Pixel coordinate grounding data
>>>
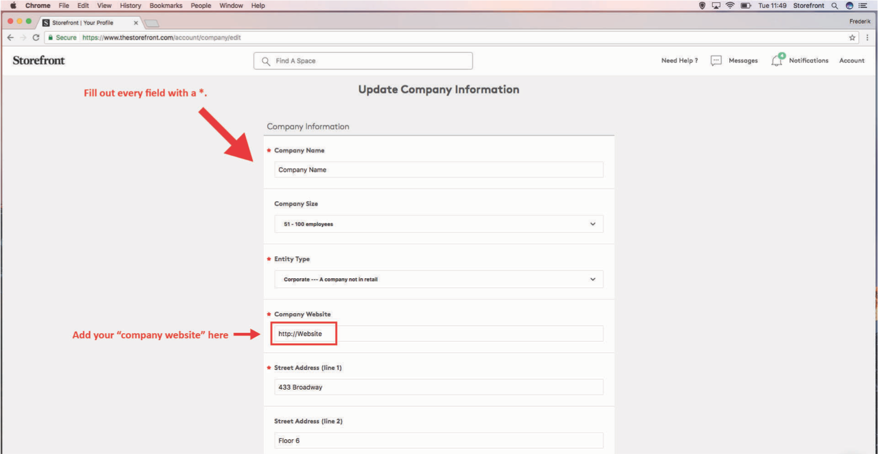
Task: Open the Wi-Fi status icon
Action: point(730,6)
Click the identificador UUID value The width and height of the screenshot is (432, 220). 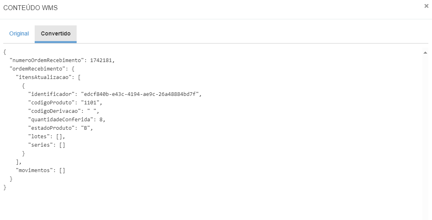tap(140, 94)
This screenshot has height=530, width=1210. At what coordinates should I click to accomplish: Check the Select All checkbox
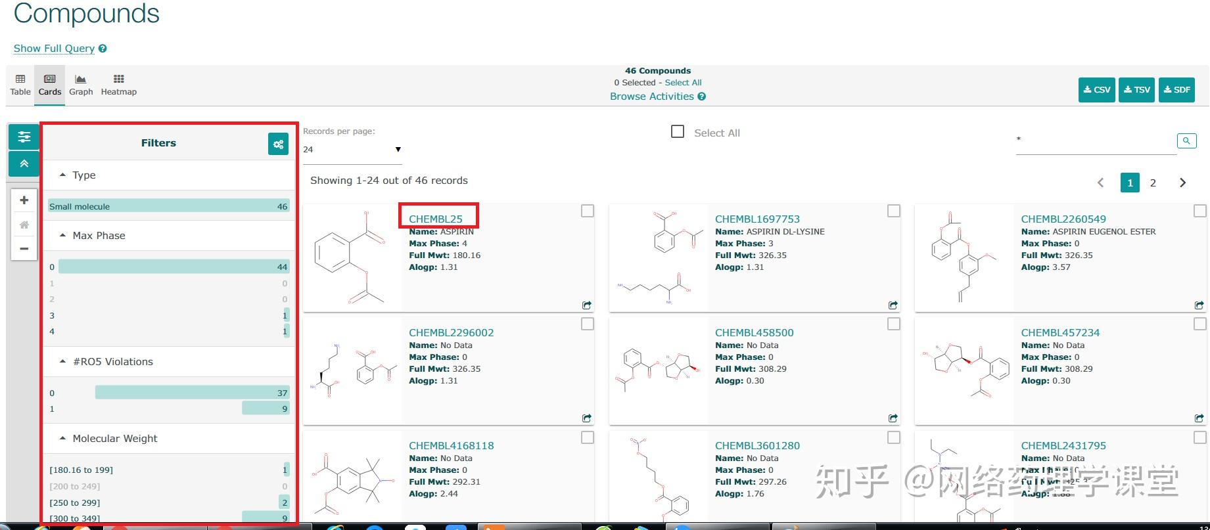coord(678,132)
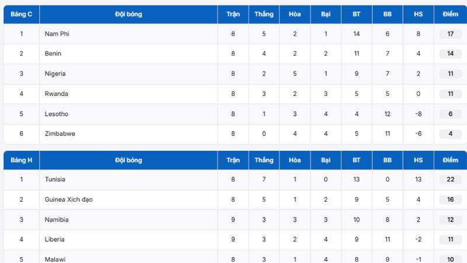Open the Benin team link
467x263 pixels.
pos(53,54)
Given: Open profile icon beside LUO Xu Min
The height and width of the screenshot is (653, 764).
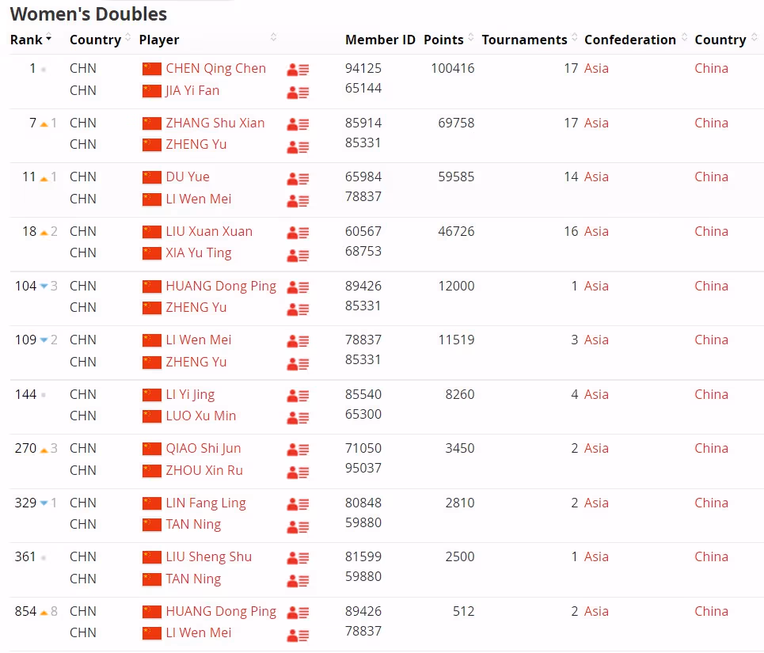Looking at the screenshot, I should coord(298,418).

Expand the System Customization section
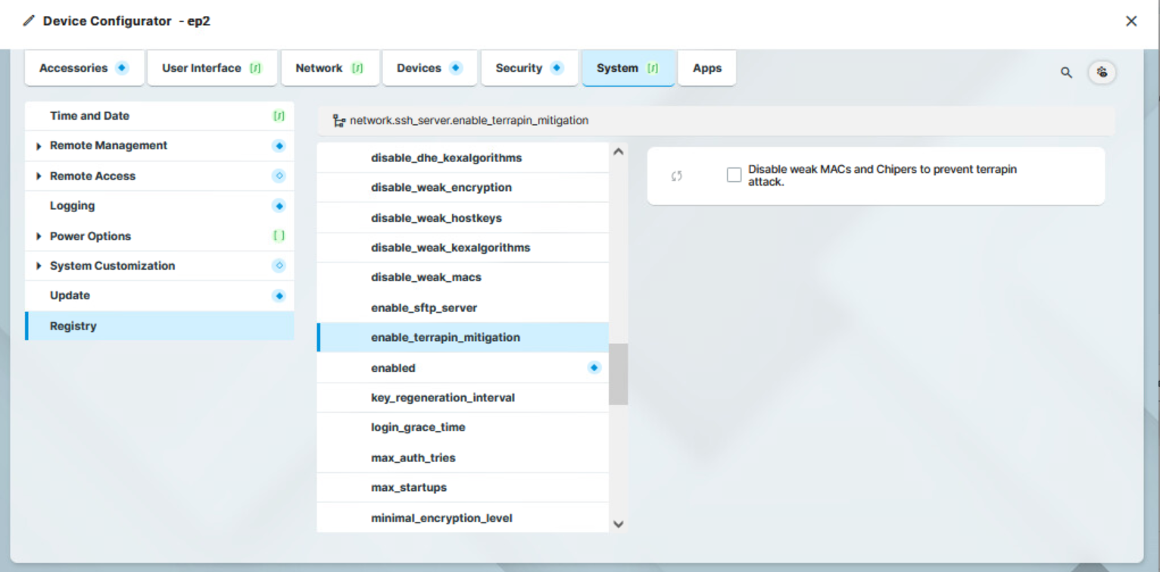tap(39, 266)
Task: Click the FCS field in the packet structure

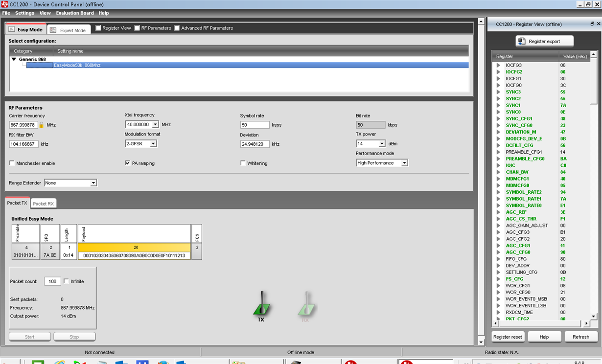Action: coord(197,241)
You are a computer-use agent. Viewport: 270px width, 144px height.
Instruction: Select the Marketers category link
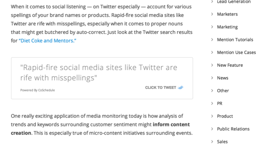[227, 14]
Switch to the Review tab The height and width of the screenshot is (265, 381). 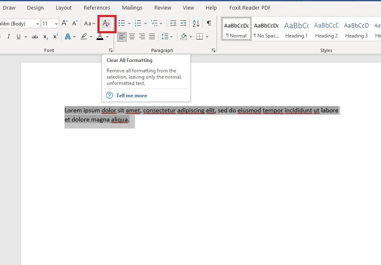point(162,7)
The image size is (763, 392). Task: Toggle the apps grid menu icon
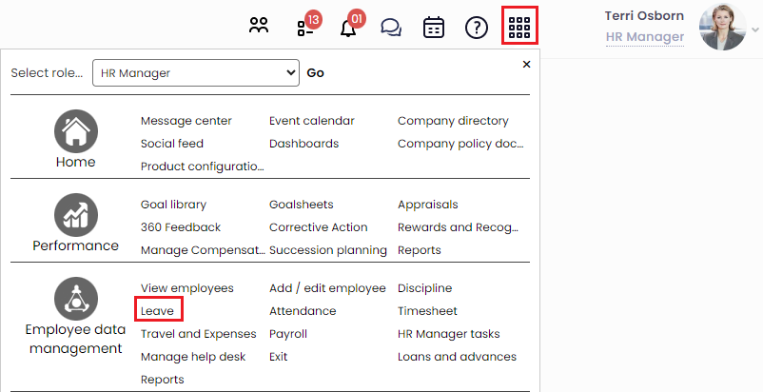click(519, 27)
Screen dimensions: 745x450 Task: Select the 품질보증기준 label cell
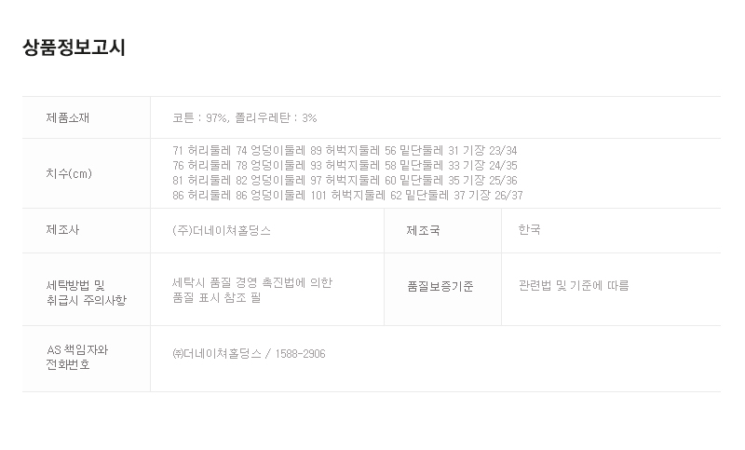pyautogui.click(x=440, y=286)
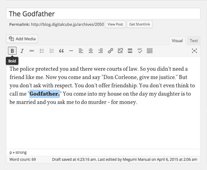Align text left
This screenshot has height=170, width=207.
81,51
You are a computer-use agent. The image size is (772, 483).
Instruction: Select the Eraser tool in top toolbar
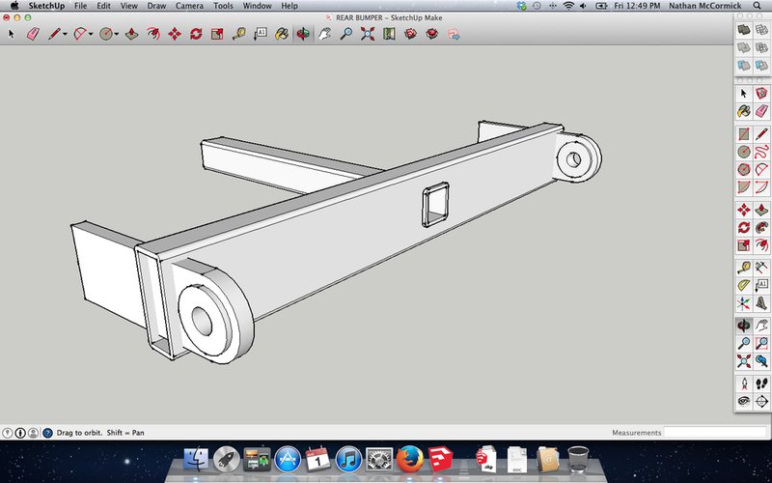pos(33,34)
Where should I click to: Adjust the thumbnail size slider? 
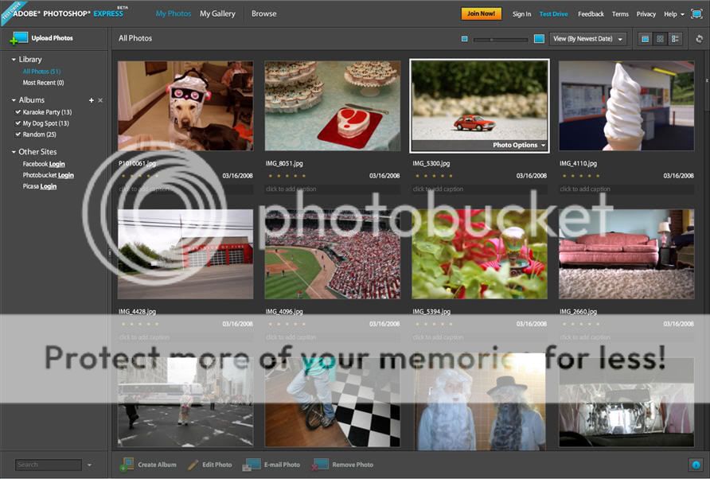pos(492,39)
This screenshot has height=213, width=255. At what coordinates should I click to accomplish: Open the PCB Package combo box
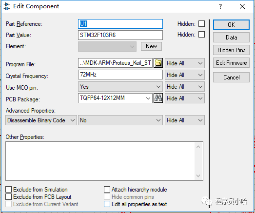click(115, 98)
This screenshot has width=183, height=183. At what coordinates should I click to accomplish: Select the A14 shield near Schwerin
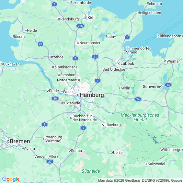(x=168, y=85)
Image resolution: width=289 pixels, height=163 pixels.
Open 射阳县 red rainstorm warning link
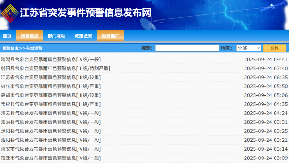point(55,69)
<<<
What the task asks
Among the lines of the preceding data, which ones hold the word "agent"? List them.

Output
You are a computer-use agent. Viewport: 270px width, 144px height.
You are a computer-use agent. The image size is (772, 483).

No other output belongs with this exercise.